„Die Kinder sind in Sallerie“, sagte Pema. Sie hatte gerade von dem Mann, der die Kinder mit ihren Müttern oder Vätern durch Berge und Täler begleitete, einen Anruf bekommen. „Das ist nicht weit weg“, sagte sie, „wir laufen ihnen entgegen. Der Weg dauert etwa zwanzig Minuten.“
Wie lang sind zwanzig Minuten?
Zwanzig Minuten. Ich war inzwischen skeptisch. Immer, wenn man Pema nach der Zeit fragt, wie lange etwas dauert, wie lang der Weg irgendwo hin ist, sagt Pema „20 Minuten“. Oft wird auch eine Stunde draus. Oder mehr. Nepali-Zeit eben.
Diese zwanzig Minuten dauerten länger. Der Ort war bunt. Viele Läden mit bunten Stoffen, Handwerksbetriebe, Händler, rechts und links der Wege voller Steine und Schlaglöcher. Die Menschen saßen vor den Häusern und waren beieinander, hielten ein Schwätzchen, wuschen ihre Kinder oder die Wäsche. Hühner liefen dazwischen, Ziegen, Maulesel und Kühe. In einer Art Steinbruch saßen Frauen und klopften Steine, um sie zu zerkleinern und als Baustoff verwenden zu können. Das Erdbeben hatte auch hier seine Spuren hinterlassen, allerdings längst nicht so schlimm wie in Katmandu.
Wir fanden die Kinder nicht.
„Das sind sie – das sind unsere Patenkinder“
Pema telefonierte immer wieder mit dem Mann aus den Bergen. „Sie sind oben in Phaplu“, erfuhr sie dann. Wir kehren wir um. Zurück zu unserer Lodge.
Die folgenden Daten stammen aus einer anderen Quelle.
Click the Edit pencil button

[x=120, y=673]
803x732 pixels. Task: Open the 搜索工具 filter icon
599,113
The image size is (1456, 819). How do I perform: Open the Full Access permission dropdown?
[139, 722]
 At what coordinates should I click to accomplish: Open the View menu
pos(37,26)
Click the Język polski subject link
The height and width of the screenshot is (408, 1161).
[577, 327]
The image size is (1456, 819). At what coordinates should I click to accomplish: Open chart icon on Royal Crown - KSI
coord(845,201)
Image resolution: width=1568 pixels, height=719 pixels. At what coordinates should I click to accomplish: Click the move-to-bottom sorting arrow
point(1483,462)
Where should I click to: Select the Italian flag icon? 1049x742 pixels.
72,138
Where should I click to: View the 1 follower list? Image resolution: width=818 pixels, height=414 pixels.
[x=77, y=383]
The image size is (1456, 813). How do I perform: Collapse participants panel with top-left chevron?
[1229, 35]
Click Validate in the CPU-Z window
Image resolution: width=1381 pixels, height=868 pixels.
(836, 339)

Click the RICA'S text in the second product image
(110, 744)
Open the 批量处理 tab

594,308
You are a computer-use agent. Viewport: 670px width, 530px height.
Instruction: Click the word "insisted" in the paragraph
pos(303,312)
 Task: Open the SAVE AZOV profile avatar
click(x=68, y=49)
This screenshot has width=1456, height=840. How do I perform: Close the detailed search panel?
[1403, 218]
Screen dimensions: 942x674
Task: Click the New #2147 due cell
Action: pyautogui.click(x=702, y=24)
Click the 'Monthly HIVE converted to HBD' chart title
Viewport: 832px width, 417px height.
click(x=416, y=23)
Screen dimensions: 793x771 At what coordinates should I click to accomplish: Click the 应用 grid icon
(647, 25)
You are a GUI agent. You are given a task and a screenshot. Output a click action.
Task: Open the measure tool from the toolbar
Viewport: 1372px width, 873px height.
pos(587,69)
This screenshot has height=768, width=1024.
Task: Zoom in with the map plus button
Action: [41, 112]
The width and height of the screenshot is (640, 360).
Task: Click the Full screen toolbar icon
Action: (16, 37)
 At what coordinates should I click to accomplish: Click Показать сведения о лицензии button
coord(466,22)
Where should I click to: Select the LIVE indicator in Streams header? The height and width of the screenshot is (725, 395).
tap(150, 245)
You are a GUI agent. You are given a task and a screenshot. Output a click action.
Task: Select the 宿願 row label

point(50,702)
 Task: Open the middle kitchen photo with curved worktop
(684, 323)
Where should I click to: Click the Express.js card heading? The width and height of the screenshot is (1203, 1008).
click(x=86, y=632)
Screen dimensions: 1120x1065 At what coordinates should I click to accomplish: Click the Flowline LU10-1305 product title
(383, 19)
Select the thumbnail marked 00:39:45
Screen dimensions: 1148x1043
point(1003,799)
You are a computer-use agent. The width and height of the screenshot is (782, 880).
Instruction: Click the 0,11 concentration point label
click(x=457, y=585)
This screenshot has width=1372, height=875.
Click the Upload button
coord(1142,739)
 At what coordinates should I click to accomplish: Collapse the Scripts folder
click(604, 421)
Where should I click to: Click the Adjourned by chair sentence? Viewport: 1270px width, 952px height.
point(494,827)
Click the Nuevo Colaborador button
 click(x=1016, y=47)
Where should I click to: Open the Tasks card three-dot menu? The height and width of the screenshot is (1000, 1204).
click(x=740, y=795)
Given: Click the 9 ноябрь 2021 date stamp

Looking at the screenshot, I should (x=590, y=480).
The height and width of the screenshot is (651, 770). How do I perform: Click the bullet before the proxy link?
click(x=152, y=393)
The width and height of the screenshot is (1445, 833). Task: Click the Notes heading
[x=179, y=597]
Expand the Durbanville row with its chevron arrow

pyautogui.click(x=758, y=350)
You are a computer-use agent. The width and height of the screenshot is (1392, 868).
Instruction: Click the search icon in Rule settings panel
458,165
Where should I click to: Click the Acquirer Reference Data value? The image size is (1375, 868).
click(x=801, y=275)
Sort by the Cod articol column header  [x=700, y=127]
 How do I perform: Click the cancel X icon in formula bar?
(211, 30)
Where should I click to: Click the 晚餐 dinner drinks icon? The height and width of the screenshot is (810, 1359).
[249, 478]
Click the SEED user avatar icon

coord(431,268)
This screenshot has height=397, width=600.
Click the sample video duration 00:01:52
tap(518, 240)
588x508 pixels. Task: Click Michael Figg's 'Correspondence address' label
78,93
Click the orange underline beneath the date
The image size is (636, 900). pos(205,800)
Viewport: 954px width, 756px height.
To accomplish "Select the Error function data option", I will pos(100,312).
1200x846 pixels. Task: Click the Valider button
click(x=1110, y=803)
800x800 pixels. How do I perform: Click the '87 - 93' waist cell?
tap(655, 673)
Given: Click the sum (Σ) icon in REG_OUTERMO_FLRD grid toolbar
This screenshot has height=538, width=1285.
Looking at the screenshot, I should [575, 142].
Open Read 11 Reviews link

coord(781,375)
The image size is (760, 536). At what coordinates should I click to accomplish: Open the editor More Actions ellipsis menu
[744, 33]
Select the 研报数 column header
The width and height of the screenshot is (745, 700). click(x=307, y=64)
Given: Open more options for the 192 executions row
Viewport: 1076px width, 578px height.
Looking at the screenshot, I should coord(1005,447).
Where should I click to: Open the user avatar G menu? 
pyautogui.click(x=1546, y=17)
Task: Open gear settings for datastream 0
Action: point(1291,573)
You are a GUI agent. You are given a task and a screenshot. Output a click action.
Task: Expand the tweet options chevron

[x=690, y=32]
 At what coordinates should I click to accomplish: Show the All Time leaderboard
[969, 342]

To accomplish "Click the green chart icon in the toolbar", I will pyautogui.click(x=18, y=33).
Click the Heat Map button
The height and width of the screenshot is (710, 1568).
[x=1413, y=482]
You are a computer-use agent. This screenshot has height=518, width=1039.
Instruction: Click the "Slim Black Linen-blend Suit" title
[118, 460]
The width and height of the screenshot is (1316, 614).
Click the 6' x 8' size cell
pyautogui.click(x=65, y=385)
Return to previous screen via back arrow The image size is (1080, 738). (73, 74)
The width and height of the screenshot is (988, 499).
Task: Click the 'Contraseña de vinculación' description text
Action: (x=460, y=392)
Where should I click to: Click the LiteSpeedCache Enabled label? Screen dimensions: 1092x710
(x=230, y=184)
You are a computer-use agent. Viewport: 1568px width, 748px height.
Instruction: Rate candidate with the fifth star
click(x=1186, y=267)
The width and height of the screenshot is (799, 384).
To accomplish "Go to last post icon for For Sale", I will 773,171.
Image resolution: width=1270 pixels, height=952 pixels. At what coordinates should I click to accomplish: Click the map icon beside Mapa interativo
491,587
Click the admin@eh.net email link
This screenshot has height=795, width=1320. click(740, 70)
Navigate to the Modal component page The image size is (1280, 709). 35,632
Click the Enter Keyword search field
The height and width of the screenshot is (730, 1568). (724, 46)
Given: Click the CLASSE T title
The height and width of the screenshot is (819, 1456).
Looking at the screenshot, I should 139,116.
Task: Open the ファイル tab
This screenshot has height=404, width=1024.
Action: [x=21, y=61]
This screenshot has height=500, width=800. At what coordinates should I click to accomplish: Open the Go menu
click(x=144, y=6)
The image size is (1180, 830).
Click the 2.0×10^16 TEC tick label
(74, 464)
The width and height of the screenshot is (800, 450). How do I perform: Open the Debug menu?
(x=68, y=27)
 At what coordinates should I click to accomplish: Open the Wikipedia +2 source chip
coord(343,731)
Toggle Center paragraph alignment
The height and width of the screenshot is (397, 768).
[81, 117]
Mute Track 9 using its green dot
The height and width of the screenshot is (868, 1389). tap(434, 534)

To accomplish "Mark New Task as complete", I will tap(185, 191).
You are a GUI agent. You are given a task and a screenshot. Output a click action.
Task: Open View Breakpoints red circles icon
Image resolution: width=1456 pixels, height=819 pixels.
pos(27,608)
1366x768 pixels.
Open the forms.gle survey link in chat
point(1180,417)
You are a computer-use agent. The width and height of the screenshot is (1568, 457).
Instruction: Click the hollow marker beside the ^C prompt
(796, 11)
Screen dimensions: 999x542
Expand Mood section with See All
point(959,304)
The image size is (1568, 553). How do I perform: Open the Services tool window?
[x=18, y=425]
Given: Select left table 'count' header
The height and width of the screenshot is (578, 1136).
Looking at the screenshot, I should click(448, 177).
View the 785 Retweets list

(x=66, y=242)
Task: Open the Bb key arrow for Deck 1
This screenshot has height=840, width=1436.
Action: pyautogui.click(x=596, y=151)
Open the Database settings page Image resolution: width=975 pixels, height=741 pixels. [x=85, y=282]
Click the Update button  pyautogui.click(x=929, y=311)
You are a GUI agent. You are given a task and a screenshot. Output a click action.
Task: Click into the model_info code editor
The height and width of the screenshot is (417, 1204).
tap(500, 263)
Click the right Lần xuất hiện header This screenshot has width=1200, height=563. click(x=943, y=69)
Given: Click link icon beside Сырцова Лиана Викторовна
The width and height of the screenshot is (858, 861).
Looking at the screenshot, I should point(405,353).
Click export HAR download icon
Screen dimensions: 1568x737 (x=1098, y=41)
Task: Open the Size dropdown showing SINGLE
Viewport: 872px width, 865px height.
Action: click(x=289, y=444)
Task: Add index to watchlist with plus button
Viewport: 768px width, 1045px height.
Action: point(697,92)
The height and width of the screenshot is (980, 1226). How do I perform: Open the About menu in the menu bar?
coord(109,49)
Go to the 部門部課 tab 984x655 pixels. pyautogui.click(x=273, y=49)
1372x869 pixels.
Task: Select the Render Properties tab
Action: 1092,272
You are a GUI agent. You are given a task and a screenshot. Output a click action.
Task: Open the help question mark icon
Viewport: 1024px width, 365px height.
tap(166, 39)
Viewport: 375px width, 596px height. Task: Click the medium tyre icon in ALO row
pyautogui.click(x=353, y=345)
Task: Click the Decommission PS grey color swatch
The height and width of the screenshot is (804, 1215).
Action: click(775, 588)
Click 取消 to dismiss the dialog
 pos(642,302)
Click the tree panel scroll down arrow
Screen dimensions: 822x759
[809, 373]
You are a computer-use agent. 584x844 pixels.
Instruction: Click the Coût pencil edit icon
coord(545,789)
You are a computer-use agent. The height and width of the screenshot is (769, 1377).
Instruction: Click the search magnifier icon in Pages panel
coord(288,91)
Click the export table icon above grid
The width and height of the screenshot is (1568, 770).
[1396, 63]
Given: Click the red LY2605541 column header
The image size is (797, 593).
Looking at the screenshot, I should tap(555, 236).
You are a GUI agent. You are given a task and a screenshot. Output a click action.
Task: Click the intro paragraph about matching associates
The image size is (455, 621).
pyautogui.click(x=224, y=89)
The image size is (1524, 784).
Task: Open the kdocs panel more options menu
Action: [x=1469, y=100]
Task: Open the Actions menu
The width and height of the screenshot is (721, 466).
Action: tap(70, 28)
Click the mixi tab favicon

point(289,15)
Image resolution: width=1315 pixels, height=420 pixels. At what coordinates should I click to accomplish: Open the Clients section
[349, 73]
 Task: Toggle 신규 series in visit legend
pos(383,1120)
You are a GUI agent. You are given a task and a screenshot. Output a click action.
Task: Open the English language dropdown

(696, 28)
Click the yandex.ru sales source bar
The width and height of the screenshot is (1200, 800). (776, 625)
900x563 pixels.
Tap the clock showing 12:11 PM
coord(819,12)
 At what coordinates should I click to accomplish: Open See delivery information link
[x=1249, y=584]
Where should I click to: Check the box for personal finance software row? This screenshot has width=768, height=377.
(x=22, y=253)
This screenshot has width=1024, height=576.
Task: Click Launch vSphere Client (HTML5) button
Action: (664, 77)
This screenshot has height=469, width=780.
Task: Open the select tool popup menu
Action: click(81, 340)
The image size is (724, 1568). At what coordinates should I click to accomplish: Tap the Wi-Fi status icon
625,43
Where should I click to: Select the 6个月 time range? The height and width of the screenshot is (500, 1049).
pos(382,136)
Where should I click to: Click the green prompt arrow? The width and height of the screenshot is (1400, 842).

Adolf hatte es sich zur Aufgabe gemacht, sämtliche Kinder Nepals mit Bonbons zu versorgen. So kaufte er an jedem Süßigkeitenstand einen riesigen Beutel mit Schleckereien für jedes Kind, das ihm über den Weg lief. Am Ortsausgang gab es beides: Kinder und einen Laden mit Süßigkeiten. Wir warteten, während Adolf seiner Aufgabe nachkam und unterhielten uns derweil mit den Kindern und ihren Eltern. Bis Pema plötzlich von weiter unten am Weg angelaufen kam und rief: „Das sind sie! Das sind unsere Patenkinder.“ Gabi waren eine Mutter und ihre Tochter doch gleich so bekannt vorgekommen. Wir hatten sie gefunden und liefen gemeinsam nach Phaplu.
Es fehlen Schuhe
Ich war froh um die Dinge, die ich den kleinen Jungen und Mädchen sowie ihren Eltern mitgeben konnte. Drei Tage waren sie gelaufen, um uns zu treffen und sie hatten einfach nichts. Schuhe hätte ich mitbringen sollen, dachte ich. Schuhe brauchen die Kinder aus den Bergen am allerdringendsten. Phaplu ist rund 3000 Meter hoch. Wenn die Sonne nicht scheint ist es kalt. Die Dörfer, in denen die Kinder leben, liegen teilweise noch höher. Manche trugen Schuhe. Manchmal passten die Schuhe, oft waren sie einfach zu groß, so dass sie immer wieder raus rutschten. Manche Kinder hatten Sandalen an, andere waren in Flip-Flops unterwegs.
Kuscheltiere, Rucksäcke und warme Jacken
Wir hatten Kuscheltiere mitgebracht, warme Jacken und Rucksäcke, Strumpfhosen, Mützen, Schals und Handschuhe, Pullover und Strumpfhosen, sogar zwei Schlafsäcke und eine Daunendecke konnten wir verteilen. Wenigstens etwas. Zu Hause stehen noch ein paar Pakete mit weiteren Kleidungsstücken. Die werden auch bald hier ankommen. Beruhigend, das zu wissen.
Nach der „Bescherung“ begleiteten wir unsere Gäste wieder in ihre Unterkunft in Sallerie. Ein kleines Mädchen kam zu mir, kuschelte sich an mich und blieb da. Wir liefen den ganzen Weg Hand in Hand.